◆ EXERCISE:
Reproduce the data below verbatim, everything from the line containing "You are a computer-use agent. Screen dimensions: 1512x812" down to the line containing "Screen dimensions: 1024x570 931,102", with both of those lines included and nothing else.

Entries showing where items appear:
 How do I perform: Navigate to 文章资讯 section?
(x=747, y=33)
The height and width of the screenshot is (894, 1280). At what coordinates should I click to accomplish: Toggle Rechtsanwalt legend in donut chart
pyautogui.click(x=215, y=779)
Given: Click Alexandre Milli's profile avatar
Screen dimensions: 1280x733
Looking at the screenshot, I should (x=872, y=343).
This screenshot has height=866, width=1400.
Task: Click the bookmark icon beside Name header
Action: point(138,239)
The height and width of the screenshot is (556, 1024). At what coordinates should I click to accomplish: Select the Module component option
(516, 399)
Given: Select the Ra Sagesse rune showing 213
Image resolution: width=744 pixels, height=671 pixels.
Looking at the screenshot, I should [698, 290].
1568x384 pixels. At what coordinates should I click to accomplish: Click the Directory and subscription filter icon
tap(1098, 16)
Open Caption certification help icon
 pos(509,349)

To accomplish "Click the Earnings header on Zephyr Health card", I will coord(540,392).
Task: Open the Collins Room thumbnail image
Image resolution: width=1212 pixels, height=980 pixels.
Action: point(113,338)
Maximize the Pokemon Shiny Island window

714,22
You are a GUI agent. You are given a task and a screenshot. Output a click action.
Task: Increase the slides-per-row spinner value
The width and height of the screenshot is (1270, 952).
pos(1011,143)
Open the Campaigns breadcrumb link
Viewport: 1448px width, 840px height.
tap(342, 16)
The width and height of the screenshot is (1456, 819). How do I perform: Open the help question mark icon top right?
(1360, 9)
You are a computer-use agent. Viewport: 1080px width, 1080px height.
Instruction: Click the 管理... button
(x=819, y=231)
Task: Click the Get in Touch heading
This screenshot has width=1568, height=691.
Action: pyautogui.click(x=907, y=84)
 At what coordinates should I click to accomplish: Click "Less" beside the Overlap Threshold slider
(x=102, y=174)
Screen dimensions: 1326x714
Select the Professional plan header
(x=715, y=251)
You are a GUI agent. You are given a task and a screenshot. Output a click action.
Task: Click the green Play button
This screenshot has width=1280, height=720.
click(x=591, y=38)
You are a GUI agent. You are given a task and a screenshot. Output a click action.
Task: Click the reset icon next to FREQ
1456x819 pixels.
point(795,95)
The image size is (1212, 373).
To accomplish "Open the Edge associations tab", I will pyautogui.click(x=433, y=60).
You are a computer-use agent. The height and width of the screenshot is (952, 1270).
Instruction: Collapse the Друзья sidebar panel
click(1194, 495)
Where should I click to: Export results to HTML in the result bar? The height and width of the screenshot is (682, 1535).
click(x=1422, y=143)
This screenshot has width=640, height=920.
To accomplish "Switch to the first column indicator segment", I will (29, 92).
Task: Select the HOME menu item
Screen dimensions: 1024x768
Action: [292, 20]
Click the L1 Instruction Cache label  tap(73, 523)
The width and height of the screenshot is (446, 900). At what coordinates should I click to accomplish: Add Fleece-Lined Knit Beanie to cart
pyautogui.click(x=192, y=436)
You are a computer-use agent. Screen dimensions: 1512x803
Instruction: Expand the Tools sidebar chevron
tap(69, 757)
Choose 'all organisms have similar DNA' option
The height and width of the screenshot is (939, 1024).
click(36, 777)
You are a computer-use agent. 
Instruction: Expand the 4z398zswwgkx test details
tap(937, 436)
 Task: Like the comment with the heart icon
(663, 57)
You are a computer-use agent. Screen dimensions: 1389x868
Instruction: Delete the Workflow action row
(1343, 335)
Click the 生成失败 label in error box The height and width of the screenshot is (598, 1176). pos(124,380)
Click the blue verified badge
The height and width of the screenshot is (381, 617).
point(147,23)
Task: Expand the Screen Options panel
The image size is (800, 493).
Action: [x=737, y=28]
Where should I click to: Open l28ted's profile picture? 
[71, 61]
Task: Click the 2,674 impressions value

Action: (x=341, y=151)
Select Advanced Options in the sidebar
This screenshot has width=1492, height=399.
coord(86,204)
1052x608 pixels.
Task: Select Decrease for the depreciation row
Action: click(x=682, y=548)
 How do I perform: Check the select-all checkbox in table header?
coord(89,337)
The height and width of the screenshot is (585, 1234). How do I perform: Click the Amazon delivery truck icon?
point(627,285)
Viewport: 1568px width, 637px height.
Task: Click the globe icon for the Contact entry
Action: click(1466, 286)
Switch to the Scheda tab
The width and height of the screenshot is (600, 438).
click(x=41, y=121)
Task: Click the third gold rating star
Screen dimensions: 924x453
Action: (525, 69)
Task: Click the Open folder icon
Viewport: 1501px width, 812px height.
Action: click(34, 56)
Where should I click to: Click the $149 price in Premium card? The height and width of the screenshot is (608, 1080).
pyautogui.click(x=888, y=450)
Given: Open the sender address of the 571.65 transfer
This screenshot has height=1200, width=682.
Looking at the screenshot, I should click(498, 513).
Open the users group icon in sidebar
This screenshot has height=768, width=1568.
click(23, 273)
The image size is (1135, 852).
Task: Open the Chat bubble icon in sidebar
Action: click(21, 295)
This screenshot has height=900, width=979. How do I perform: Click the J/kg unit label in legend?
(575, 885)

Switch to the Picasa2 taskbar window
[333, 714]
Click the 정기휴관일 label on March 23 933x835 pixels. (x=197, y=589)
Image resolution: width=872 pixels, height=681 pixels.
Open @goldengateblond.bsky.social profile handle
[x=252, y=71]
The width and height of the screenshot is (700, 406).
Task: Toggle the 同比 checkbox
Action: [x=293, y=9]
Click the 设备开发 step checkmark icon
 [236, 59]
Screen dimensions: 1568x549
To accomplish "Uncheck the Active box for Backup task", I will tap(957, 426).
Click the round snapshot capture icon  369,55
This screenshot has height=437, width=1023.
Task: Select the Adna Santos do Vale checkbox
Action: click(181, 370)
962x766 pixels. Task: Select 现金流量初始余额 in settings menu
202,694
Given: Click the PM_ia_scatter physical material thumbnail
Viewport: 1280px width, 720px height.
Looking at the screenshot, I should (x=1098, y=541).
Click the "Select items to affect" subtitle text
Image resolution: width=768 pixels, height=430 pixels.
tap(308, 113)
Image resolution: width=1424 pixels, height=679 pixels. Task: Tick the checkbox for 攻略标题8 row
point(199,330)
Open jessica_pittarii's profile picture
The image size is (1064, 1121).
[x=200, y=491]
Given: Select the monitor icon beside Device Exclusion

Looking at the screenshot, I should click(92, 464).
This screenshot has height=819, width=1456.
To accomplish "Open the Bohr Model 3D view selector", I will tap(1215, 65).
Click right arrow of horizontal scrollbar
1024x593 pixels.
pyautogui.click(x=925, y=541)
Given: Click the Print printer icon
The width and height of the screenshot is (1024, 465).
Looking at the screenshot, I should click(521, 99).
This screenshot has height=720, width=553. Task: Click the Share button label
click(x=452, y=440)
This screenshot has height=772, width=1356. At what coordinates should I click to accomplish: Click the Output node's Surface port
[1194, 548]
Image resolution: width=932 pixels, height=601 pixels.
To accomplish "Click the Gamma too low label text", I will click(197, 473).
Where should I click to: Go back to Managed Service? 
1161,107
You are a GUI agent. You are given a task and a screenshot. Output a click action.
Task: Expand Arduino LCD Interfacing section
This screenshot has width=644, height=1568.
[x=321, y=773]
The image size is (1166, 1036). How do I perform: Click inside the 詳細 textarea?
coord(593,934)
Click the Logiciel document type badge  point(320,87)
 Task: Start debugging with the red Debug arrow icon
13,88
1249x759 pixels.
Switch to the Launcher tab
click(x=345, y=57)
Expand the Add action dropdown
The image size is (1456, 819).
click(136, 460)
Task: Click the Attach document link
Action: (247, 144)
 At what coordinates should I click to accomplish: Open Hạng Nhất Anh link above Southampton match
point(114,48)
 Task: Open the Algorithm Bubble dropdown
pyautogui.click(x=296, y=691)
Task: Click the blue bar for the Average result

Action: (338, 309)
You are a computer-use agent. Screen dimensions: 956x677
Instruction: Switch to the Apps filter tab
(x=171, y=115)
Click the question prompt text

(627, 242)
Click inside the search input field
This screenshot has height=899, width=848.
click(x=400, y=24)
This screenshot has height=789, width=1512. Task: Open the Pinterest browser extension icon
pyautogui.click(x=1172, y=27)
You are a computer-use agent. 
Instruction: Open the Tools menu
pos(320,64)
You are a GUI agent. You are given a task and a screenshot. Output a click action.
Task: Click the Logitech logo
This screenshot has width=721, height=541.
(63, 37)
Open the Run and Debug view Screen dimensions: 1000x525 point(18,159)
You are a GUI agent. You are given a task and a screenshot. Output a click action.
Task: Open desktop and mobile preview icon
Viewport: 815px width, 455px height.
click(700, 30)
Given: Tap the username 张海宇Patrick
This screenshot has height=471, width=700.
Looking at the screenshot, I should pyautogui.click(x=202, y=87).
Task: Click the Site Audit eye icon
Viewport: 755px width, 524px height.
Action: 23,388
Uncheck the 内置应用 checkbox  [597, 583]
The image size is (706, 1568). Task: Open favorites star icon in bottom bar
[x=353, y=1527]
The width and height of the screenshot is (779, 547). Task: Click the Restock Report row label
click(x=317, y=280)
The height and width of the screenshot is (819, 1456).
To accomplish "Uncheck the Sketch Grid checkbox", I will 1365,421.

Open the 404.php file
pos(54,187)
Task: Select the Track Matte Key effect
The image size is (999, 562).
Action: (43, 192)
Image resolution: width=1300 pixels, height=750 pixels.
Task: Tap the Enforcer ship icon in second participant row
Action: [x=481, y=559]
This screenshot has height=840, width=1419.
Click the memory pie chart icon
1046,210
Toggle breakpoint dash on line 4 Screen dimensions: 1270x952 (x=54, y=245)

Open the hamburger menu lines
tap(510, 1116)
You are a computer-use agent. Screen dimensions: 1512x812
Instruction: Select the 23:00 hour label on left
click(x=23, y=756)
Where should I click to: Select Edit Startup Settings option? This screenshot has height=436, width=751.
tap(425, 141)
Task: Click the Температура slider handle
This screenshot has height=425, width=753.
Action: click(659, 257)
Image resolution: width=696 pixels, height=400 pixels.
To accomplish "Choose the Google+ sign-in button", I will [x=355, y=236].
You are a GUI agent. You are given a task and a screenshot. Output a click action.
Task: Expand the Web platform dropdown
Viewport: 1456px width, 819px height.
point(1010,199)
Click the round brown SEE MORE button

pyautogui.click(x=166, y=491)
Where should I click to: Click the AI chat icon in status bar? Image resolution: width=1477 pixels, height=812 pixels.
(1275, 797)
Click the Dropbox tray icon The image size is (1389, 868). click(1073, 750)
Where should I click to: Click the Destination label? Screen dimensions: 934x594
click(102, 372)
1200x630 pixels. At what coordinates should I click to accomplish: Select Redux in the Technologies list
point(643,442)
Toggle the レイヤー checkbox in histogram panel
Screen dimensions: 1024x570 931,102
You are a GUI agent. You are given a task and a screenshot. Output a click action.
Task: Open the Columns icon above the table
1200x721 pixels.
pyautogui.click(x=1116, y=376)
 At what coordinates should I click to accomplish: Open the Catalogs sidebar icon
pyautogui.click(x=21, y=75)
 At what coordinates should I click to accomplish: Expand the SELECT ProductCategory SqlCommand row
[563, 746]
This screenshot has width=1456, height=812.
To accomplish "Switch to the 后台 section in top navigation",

◆ TASK ANSWER:
You are a computer-use agent. Screen dimensions: 1512x812
Instruction: Select the 23:00 hour label on left
click(x=23, y=756)
Where should I click to: Select Edit Startup Settings option? This screenshot has height=436, width=751.
tap(425, 141)
Task: Click the Температура slider handle
This screenshot has height=425, width=753.
Action: click(659, 257)
Image resolution: width=696 pixels, height=400 pixels.
To accomplish "Choose the Google+ sign-in button", I will [x=355, y=236].
You are a GUI agent. You are given a task and a screenshot. Output a click action.
Task: Expand the Web platform dropdown
Viewport: 1456px width, 819px height.
point(1010,199)
Click the round brown SEE MORE button

pyautogui.click(x=166, y=491)
Where should I click to: Click the AI chat icon in status bar? Image resolution: width=1477 pixels, height=812 pixels.
(1275, 797)
Click the Dropbox tray icon The image size is (1389, 868). click(1073, 750)
Where should I click to: Click the Destination label? Screen dimensions: 934x594
click(102, 372)
1200x630 pixels. At what coordinates should I click to accomplish: Select Redux in the Technologies list
point(643,442)
Toggle the レイヤー checkbox in histogram panel
Screen dimensions: 1024x570 931,102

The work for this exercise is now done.